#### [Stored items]
· · · · · · ·

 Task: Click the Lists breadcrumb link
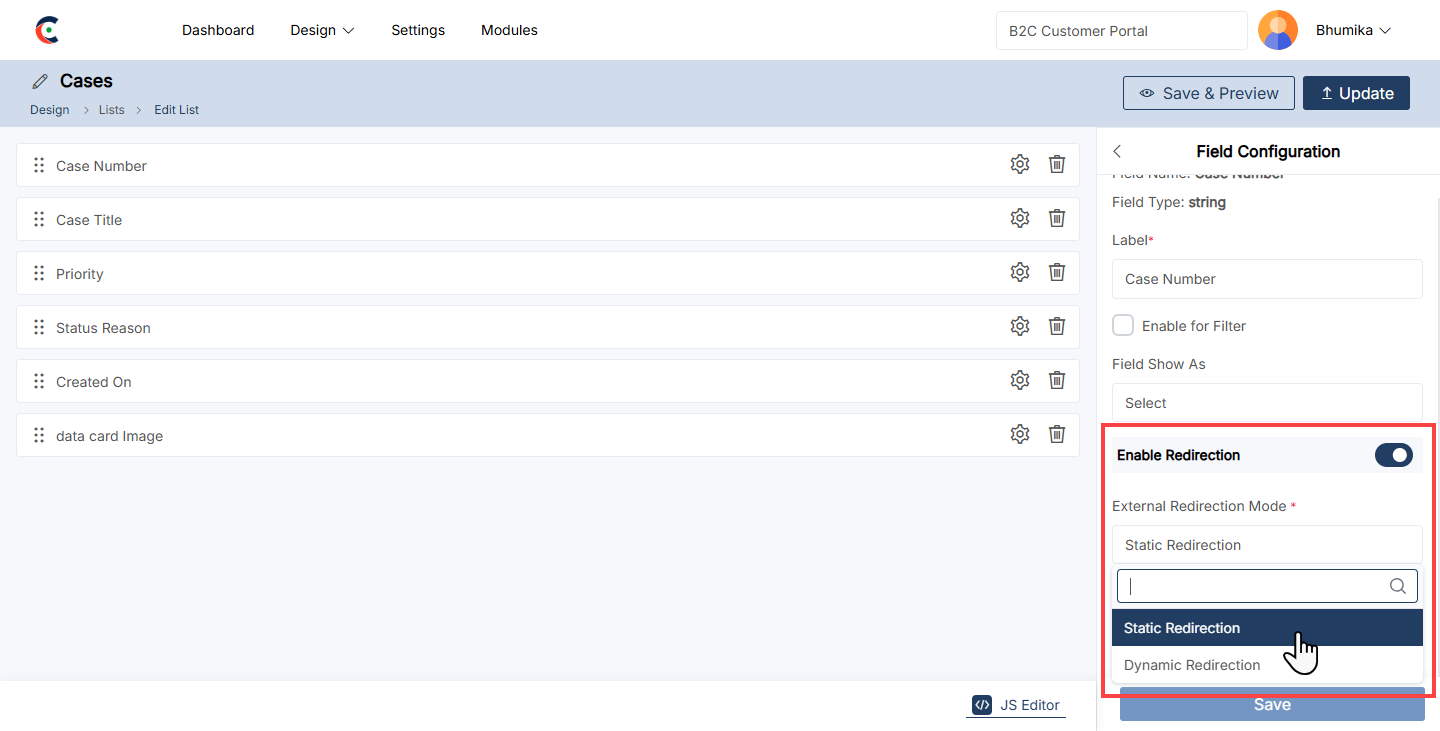pos(111,110)
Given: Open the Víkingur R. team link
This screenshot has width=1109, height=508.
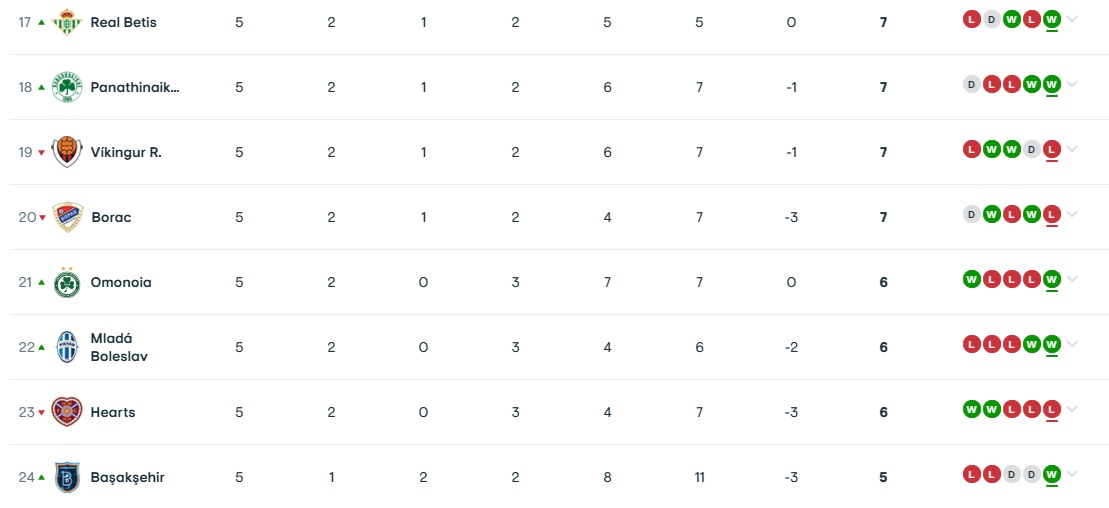Looking at the screenshot, I should point(126,152).
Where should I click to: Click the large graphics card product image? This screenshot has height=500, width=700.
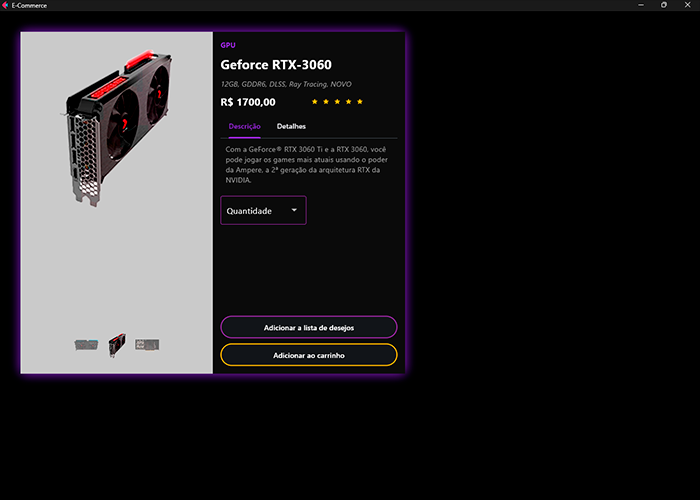(117, 128)
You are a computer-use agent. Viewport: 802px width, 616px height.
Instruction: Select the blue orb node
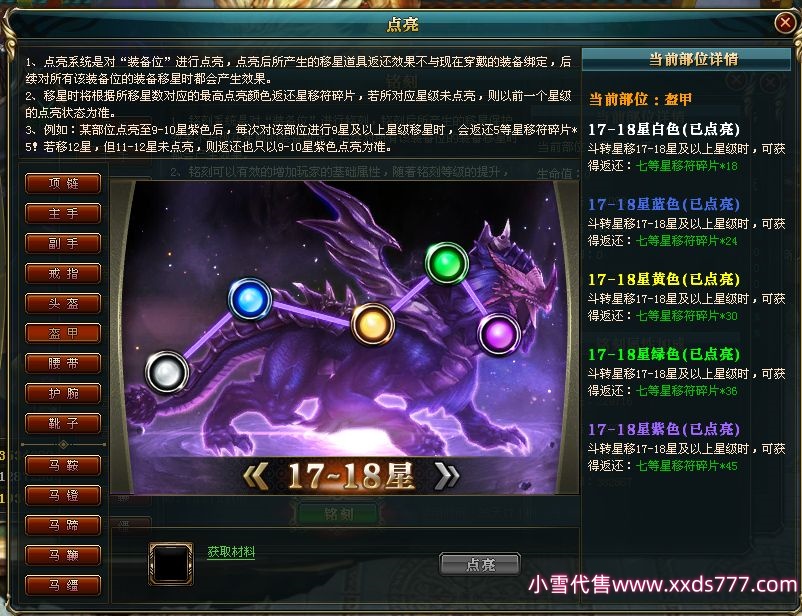point(250,299)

· · · · · · ·

#### [WORK REQUEST]
Please output the records exactly, leaving the pictures out.

#### [SOLUTION]
 Task: Click the Lists breadcrumb link
pos(111,110)
Given: Open the Víkingur R. team link
This screenshot has width=1109, height=508.
Looking at the screenshot, I should point(126,152).
Where should I click to: Click the large graphics card product image? This screenshot has height=500, width=700.
(117, 128)
You are a computer-use agent. Viewport: 802px width, 616px height.
Instruction: Select the blue orb node
point(250,299)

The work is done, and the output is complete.